> [TASK ITEM]
A verbatim copy of the records below, pictures omitted, is the task.

** Opening MATERIAL TO PROCESS block **

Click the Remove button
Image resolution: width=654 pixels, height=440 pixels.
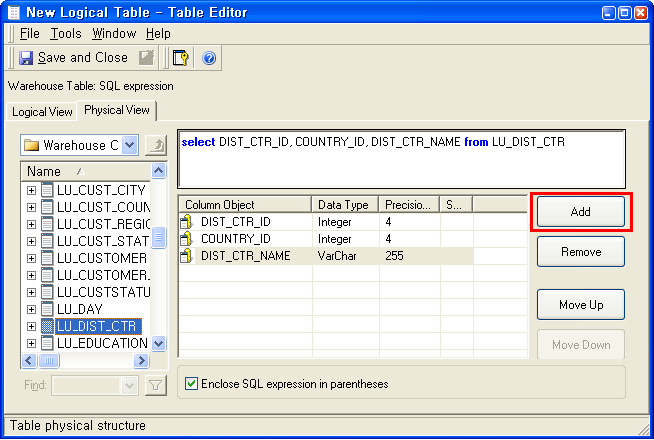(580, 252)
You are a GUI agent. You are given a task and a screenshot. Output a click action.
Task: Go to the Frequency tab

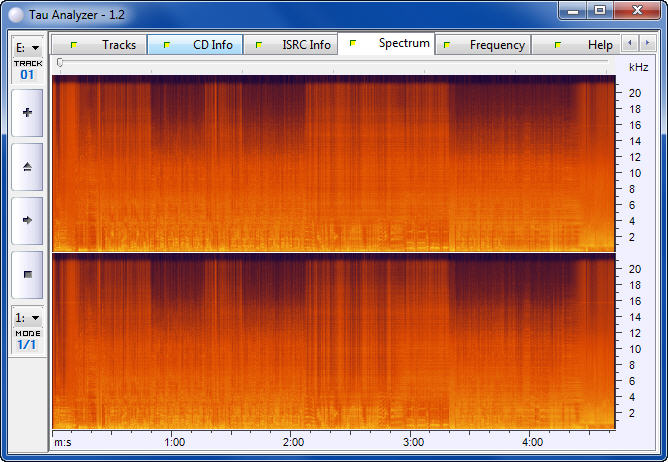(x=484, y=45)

** Closing MATERIAL TO PROCESS block **

> [WRITTEN ANSWER]
Click the Remove button
Image resolution: width=654 pixels, height=440 pixels.
(580, 252)
You are a GUI agent. You are given a task and a screenshot. Output a click action.
Task: Go to the Frequency tab

(x=484, y=45)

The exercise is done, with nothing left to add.